To do: Reproduce each line of the data below verbatim, leaving out the pictures.

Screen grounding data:
-=-=-

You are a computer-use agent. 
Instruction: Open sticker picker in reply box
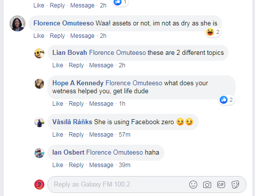point(235,185)
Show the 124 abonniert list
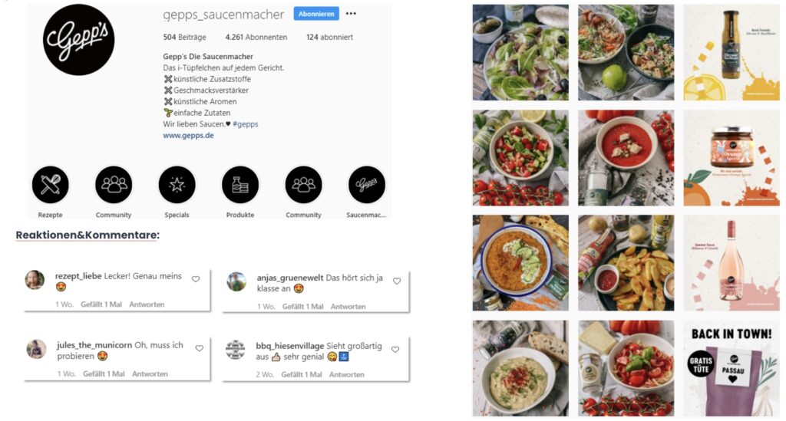Screen dimensions: 786x421 click(x=329, y=37)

-=-=-

The solution:
You are a computer-use agent. 
Instruction: Open sticker picker in reply box
point(235,185)
Show the 124 abonniert list
Screen dimensions: 786x421 click(x=329, y=37)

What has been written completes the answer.